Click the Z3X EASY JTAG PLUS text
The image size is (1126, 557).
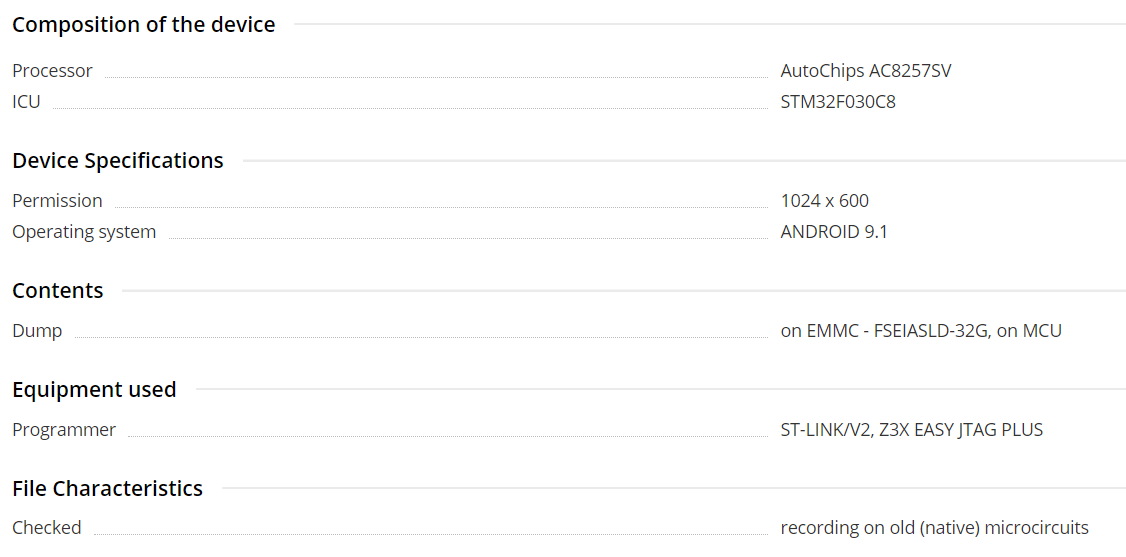(x=961, y=430)
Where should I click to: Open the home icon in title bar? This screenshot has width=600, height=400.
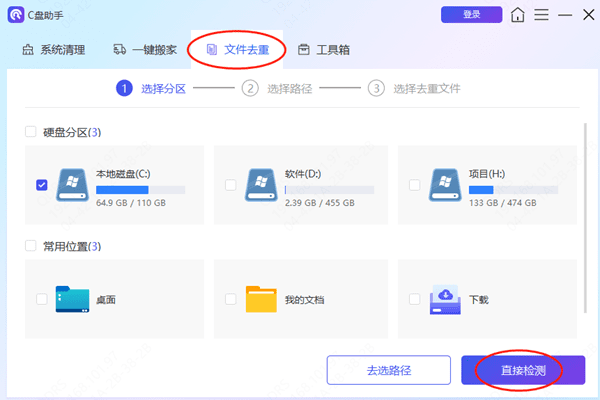click(x=517, y=15)
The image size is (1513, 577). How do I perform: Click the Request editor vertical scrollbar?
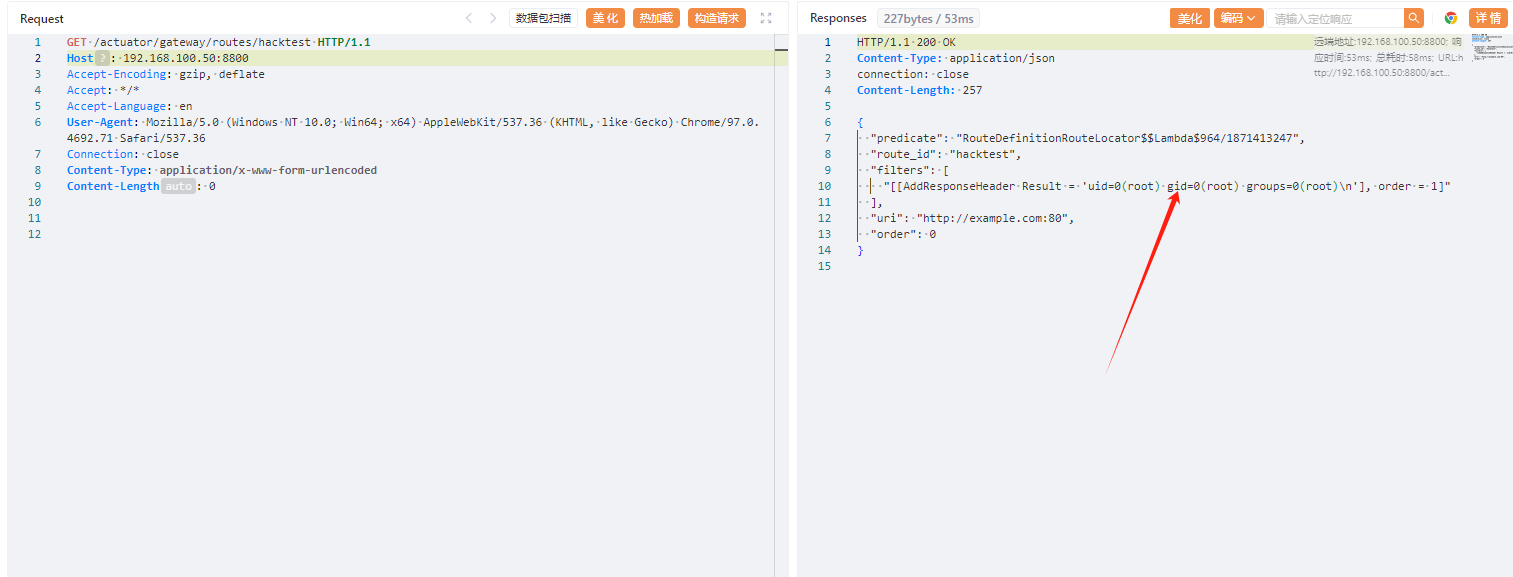[x=781, y=300]
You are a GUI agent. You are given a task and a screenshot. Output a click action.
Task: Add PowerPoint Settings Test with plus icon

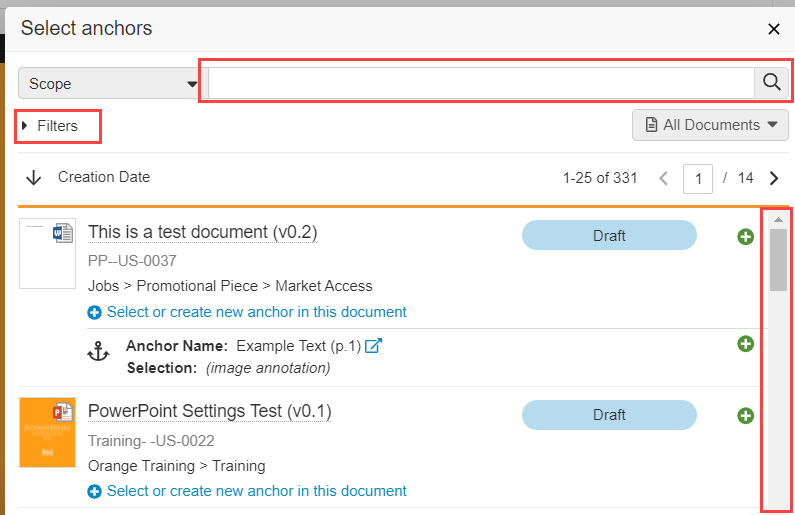click(x=745, y=415)
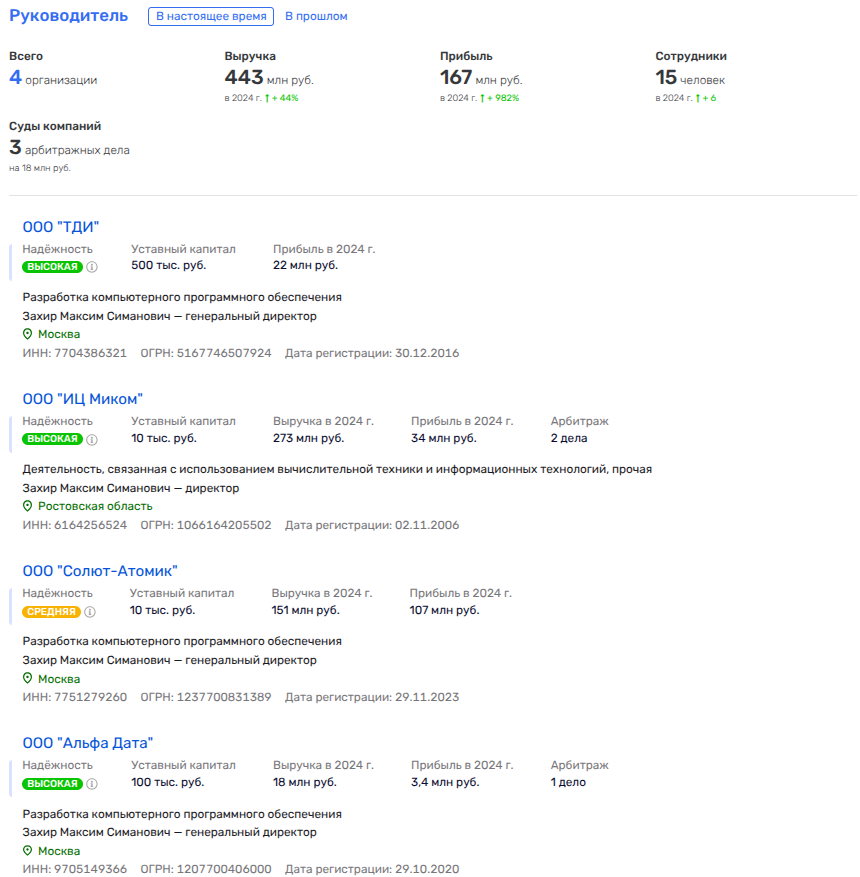Open the ООО "ТДИ" company link
Viewport: 860px width, 877px height.
pyautogui.click(x=61, y=227)
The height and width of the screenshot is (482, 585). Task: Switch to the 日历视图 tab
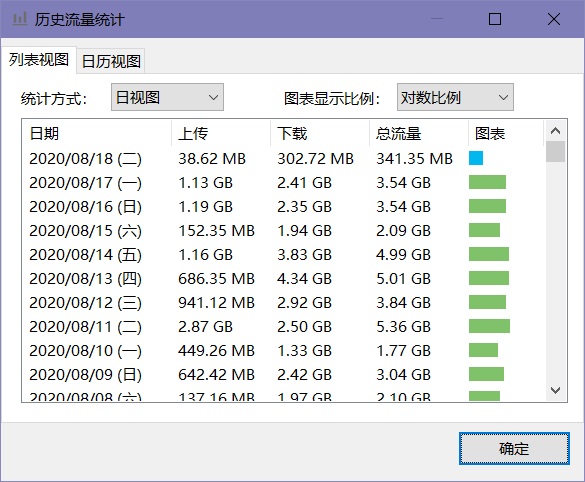pyautogui.click(x=111, y=61)
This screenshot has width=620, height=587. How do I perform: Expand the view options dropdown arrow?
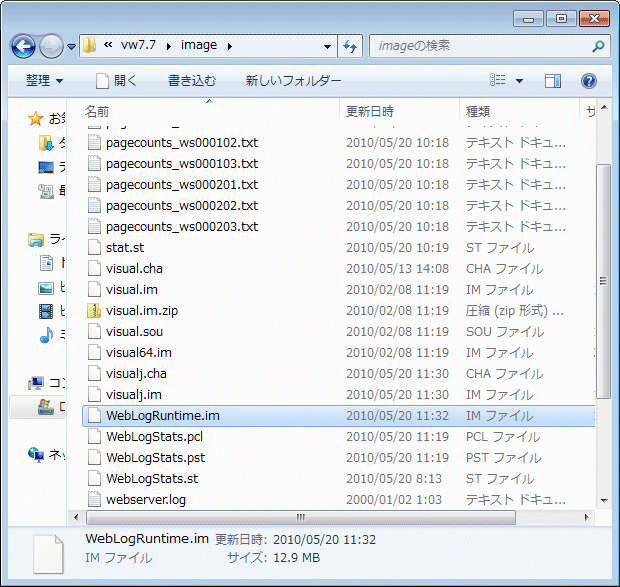point(520,80)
§ §
* **Your task**
Would you restate word for word only the lines from the line with "You are a GUI" to the last line above, with the pictures left out?

* **Task result**
You are a GUI agent. You are given a task and a screenshot. Output a click action.
Task: Add PowerPoint Settings Test with plus icon

click(x=745, y=415)
Open the ООО "ТДИ" company link
Viewport: 860px width, 877px height.
pyautogui.click(x=61, y=227)
The height and width of the screenshot is (482, 585). Task: Switch to the 日历视图 tab
pyautogui.click(x=111, y=61)
This screenshot has width=620, height=587. How do I perform: Expand the view options dropdown arrow?
point(520,80)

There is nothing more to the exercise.